Ein wenig mit meinem neuen Rädchen im Rhein-Erft-Kreis und in Köln unterwegs (aus Gründen). Dabei stößt man dann doch schon mal auf Hindernisse, wie diese prachtvoll ausgebaute Baustelle an der Kreuzung Luxemburger Straße / Horbeller Straße. Als ich etwas ratlos davor stand, rollten zwei Menschen auf dem Rad an mir vorbei und ich hörte, wie sie sagten: „Jetzt haben sie endlich mal einen Weg da durchgemacht, die ganze Zeit war das ja gar nicht….“. Na ja, ich musste nach rechts weg und das war dann wirklich ziemlich abenteuerlich, selbst mit meinem sehr agilen Rad. Zudem hatte ich den Plan, im weiteren Verlauf über die B265N zu fahren, aber dort gibt es keinen Radweg und ehrlich, über die Fahrbahn wollte ich dort alleine nicht. Also umgedreht, noch einmal durch die Baustelle und dann an der Bahn entlang Richtung Köln.
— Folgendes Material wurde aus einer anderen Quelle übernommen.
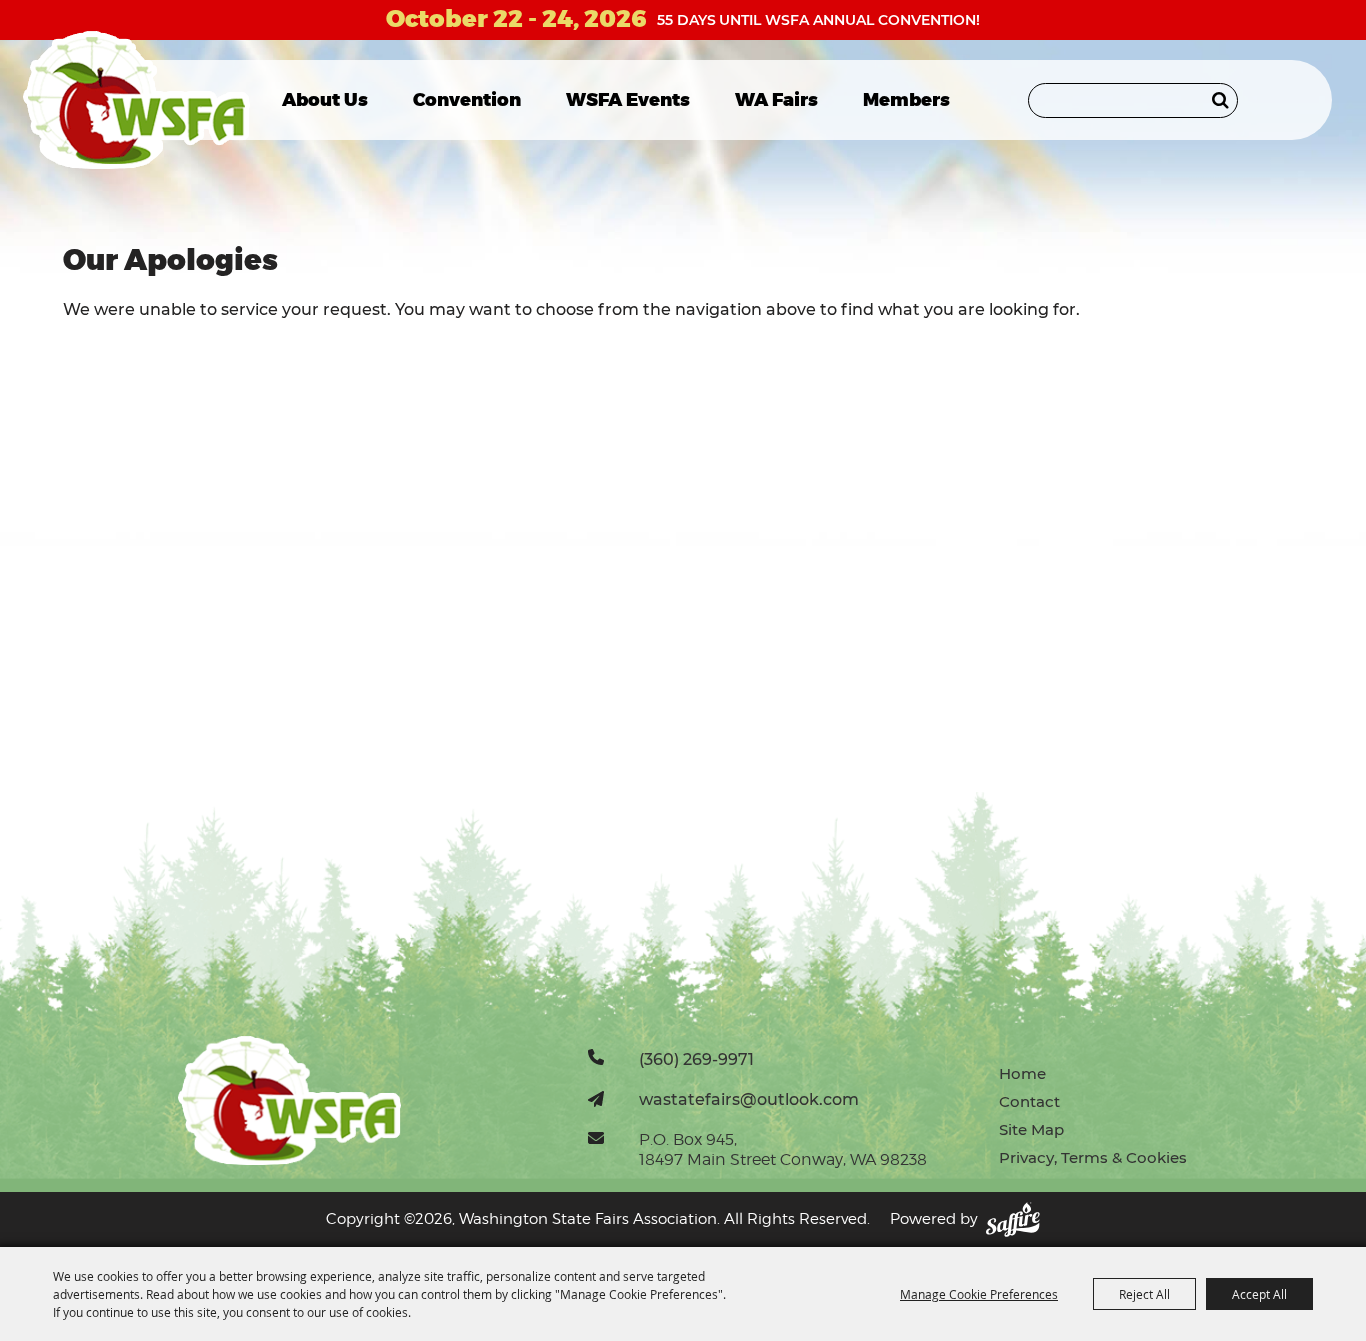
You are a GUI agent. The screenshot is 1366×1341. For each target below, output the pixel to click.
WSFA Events (628, 100)
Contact (1029, 1101)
Mein Weg sollte mich eigentlich zum Rudolfplatz in Köln führen, aber ich bog schon vorher auf den Militärring nach Norden ab, weil ich nicht so viel Zeit hatte, nachdem ich ja in Hürth schon ein wenig pfadfinderisch tätig geworden war. Ich meine mich zu erinnern, dass ich in der Vergangenheit schon öfter über den Radweg entlang des Militärrings geschrieben habe. Aber eigentlich gibt es da nur eins zu schreiben: #nennmichnichtradweg! Unglaublich. Nebendran eine ziemliche Prachtstraße (auf der allerdings auch häufig Stau ist), daneben ein buckeliger Single Trail. Nicht schön. Im Grüngürtel bog ich dann Richtung Westen durch den Wald ab, von da an lief es viel besser.
Auch wenn Köln im jüngsten ADFC Fahrradklima-Test wieder etwas nach oben gerutscht ist, und das auch zurecht, jenseits der Ringe gibt es noch ein wenig etwas zu tun……
Was aber rausgekommen ist: Das Brompton steckt das alles locker weg. Wunderschöne Radfahrt!